List the rows as a numbered list, leaving out blank lines, starting with the line that contains "Given: Click the tar --delete command line" and going on through the line that contains "pyautogui.click(x=133, y=10)".

_Material provided_
--- START ---

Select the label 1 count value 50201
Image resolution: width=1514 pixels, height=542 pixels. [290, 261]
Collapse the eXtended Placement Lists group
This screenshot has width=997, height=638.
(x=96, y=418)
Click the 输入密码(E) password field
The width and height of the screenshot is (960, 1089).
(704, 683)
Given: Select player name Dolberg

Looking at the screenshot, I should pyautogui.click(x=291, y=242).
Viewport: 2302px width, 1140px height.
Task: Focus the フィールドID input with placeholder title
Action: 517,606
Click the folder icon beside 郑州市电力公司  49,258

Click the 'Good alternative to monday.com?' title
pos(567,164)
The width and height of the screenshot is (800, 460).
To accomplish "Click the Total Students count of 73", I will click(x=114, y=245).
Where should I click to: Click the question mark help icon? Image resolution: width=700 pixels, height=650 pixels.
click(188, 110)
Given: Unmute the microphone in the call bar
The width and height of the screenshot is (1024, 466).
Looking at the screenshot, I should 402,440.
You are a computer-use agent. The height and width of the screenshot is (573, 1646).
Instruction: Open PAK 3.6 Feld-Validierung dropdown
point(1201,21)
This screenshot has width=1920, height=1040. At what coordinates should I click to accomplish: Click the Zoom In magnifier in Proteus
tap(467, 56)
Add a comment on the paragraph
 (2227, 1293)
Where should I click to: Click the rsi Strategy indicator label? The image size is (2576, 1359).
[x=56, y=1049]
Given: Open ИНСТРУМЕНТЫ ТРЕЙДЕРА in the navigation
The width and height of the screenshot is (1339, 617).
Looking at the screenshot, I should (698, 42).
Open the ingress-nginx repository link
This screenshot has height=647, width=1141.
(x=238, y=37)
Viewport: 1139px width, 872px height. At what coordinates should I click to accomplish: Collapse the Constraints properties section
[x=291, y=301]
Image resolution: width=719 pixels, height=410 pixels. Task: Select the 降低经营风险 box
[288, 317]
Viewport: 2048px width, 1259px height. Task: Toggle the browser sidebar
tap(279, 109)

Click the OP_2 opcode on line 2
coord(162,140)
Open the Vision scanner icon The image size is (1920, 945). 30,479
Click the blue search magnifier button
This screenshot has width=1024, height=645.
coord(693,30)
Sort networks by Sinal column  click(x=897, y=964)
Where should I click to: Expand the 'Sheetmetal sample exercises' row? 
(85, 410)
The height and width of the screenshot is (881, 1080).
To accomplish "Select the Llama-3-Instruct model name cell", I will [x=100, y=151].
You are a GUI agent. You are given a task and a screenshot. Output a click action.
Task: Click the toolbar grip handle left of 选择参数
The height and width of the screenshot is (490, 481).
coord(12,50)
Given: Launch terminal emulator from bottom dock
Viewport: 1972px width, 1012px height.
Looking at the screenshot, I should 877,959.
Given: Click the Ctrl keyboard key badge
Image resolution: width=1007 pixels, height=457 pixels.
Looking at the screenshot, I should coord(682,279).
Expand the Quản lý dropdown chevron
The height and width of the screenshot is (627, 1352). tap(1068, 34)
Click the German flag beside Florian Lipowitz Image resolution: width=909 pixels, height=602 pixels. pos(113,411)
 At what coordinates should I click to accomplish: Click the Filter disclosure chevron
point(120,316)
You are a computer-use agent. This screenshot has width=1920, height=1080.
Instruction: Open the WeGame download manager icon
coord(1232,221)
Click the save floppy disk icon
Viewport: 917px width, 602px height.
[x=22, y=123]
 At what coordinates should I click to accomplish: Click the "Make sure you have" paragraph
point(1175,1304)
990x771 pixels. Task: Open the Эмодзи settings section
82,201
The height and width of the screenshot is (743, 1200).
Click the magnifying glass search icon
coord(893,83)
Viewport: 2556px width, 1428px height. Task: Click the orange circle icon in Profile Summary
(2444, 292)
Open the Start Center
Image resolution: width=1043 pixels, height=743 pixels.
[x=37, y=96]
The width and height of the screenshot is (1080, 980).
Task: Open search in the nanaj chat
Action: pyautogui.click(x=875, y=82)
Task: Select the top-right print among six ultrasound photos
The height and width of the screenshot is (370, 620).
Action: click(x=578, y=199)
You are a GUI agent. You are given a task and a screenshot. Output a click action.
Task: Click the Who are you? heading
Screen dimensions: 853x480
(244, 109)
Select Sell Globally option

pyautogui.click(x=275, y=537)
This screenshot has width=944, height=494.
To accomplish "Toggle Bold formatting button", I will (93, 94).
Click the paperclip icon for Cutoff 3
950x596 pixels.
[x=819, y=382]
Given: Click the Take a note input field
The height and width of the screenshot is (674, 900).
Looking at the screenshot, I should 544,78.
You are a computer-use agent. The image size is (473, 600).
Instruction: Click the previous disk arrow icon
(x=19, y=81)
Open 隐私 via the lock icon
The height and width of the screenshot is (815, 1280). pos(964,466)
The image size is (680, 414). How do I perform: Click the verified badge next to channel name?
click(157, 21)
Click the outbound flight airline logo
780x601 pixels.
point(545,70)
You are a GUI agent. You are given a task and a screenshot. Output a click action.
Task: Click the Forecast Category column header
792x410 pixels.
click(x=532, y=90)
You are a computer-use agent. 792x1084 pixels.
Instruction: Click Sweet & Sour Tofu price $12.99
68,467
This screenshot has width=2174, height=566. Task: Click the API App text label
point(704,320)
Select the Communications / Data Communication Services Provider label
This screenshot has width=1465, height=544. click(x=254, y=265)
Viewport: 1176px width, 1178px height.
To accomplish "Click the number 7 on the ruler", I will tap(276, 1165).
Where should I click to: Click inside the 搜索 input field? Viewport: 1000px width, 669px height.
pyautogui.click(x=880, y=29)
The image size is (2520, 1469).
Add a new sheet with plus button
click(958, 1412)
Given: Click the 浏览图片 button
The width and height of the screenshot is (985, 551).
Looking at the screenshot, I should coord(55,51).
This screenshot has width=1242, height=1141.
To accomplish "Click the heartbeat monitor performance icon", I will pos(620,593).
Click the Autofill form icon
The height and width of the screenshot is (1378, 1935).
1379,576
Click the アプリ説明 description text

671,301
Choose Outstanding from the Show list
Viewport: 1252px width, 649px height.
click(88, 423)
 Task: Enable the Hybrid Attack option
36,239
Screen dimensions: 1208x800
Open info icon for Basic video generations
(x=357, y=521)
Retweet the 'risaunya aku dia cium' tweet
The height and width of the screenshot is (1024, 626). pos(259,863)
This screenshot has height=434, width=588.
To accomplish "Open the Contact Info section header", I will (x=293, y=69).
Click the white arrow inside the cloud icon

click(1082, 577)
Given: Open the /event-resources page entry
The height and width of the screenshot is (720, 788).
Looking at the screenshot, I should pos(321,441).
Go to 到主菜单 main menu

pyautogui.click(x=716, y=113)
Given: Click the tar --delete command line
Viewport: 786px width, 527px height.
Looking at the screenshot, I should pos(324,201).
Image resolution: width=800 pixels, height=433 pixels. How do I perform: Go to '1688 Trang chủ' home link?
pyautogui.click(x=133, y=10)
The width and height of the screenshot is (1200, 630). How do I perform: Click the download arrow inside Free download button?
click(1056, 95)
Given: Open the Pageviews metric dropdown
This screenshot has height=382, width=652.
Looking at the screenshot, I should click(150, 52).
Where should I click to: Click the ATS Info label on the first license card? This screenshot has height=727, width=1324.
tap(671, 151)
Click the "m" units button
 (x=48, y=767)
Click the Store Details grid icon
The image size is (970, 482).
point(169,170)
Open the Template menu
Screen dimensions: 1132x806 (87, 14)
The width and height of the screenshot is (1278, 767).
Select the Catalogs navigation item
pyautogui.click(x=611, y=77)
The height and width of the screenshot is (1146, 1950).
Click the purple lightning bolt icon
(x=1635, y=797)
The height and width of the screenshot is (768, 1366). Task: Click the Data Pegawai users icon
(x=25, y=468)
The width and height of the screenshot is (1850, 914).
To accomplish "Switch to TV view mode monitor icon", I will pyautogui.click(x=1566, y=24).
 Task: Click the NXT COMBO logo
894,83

--- END ---

_Written response_
1. Given: Click the tar --delete command line
2. Viewport: 786px width, 527px height.
3. Looking at the screenshot, I should pos(324,201).
4. Image resolution: width=800 pixels, height=433 pixels. How do I perform: Go to '1688 Trang chủ' home link?
5. pyautogui.click(x=133, y=10)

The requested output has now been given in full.